• Traduzione: Giancarlo Carlotti, Sandrina Murer
  • Pagine: pp. 144
  • Prezzo: € 14,00
  • ISBN: 9788897109518
  • Data Uscita: 17/06/2018

Amiri Baraka è considerato uno dei massimi poeti americani del Novecento. Autore di più di quaranta libri tra saggi, poesia, teatro, storia della musica e della critica, Baraka è stato un attivista rivoluzionario e per questo anche un’icona importante della rivolta afroamericana. Influenzato dai grandi musicisti jazz (da Ornette Coleman a John Coltrane, fino a Sun Ra) ha assorbito dal loro incedere ritmico il passo di una poesia musicalmente strutturata.

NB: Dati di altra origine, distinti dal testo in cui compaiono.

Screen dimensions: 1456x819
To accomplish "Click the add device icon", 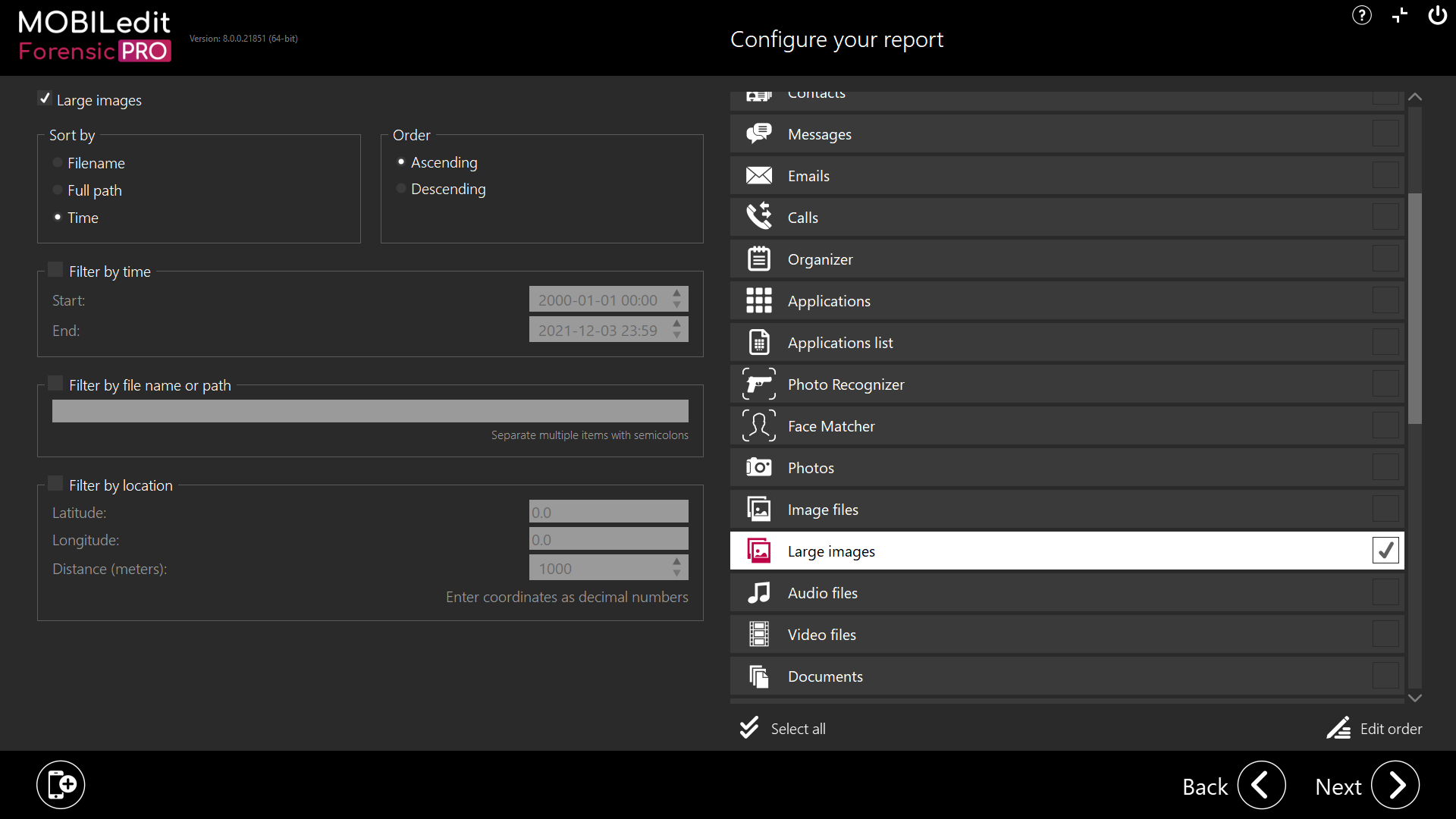I will (x=61, y=784).
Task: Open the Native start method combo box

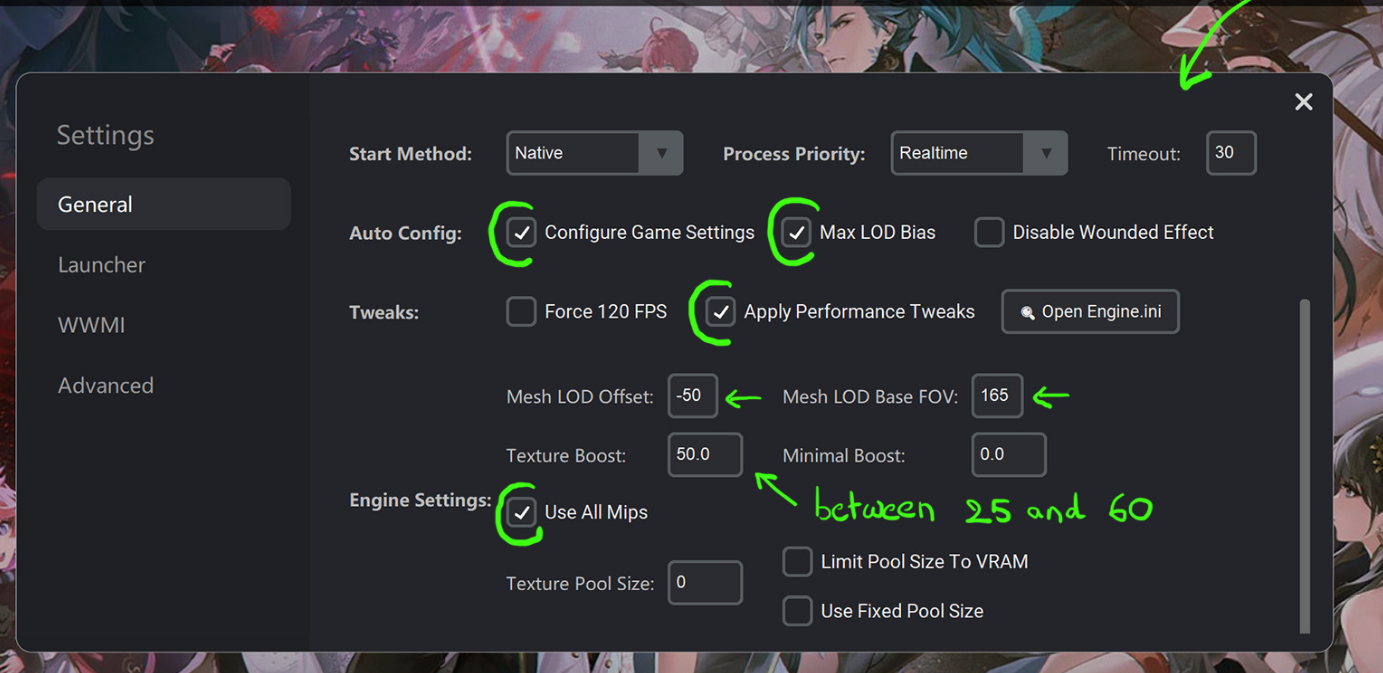Action: (595, 154)
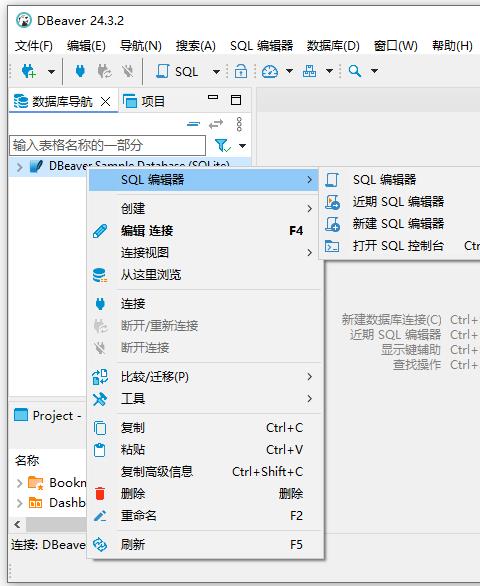Click 近期 SQL 编辑器 submenu entry

click(399, 202)
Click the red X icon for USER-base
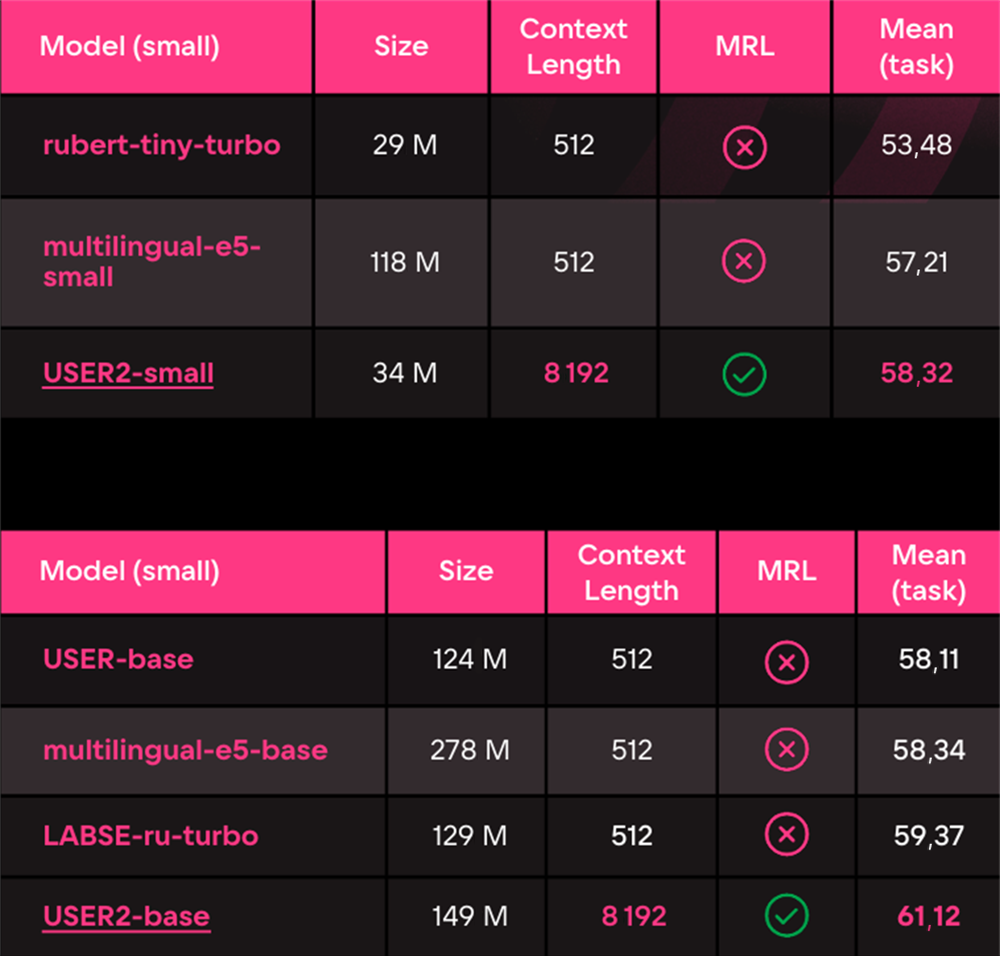Screen dimensions: 1000x956 click(786, 661)
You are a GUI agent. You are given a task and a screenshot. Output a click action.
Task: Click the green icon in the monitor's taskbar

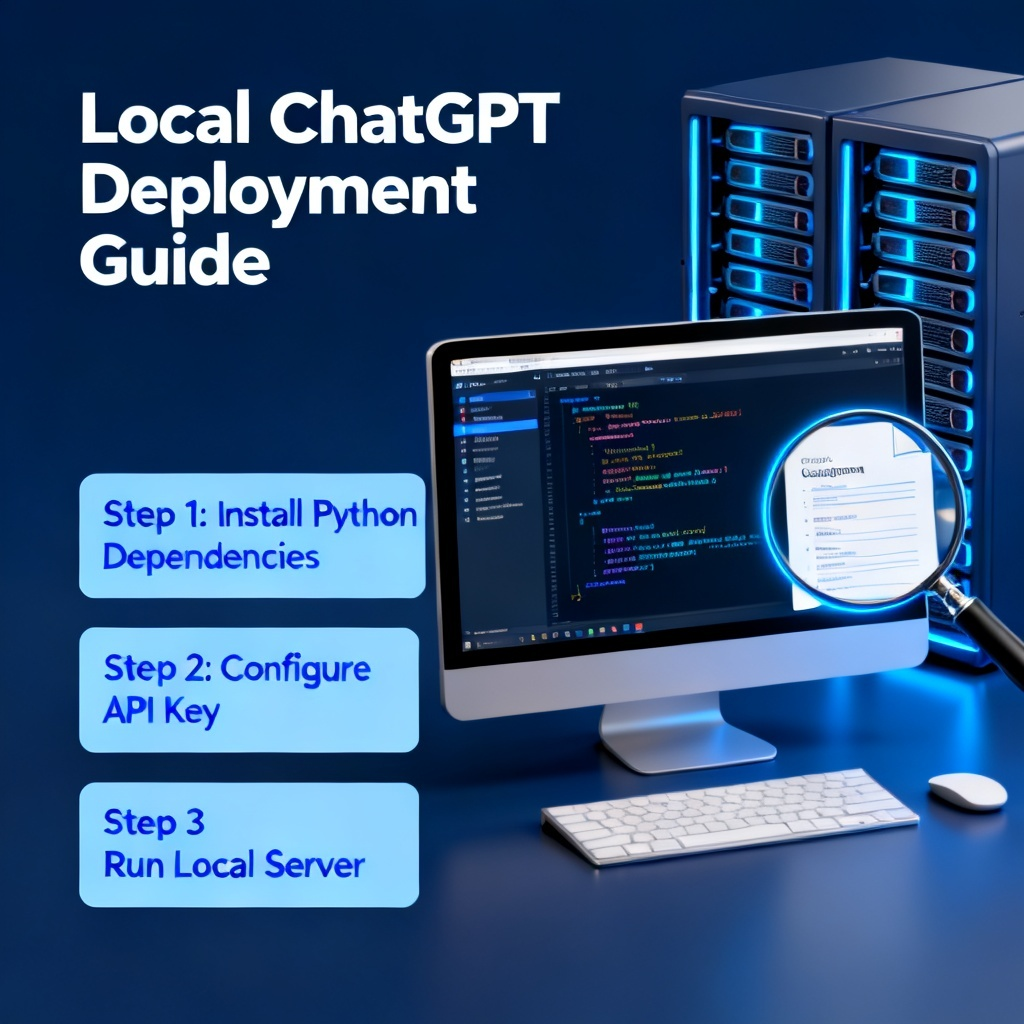[x=590, y=632]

Baraka è stato un grande poeta rivoluzionario, un grande bardo, saggio ma non neutrale, che pur di esprimere le ragioni della vita ha sempre scelto di schierarsi politicamente. Contro l’arroganza del sistema e la brutalità del potere, assumendo posizioni scomode, acide, talvolta urtanti.
In questo libro, Baraka discute la sua visione, argomenta, ci prospetta le sue ragioni, ci tallona criticamente per stimolare la nostra risposta attiva. Queste sue lezioni sul perché di una poesia rivoluzionaria ci conducono per mano al cuore delle ragioni della rivolta.
Perché fare poesia significa anche assumere su di sé il dolore del mondo. Per poi trasformarlo.

“Questa nazione e questo mondo hanno
un bisogno disperato dei valori umani
più profondi che la poesia può insegnare.
È quello che Keats e Du Bois chiedevano ai poeti di fare,
portare Verità e Bellezza.
Illuminare la mente umana, e portare luce nel mondo.”
Poetate!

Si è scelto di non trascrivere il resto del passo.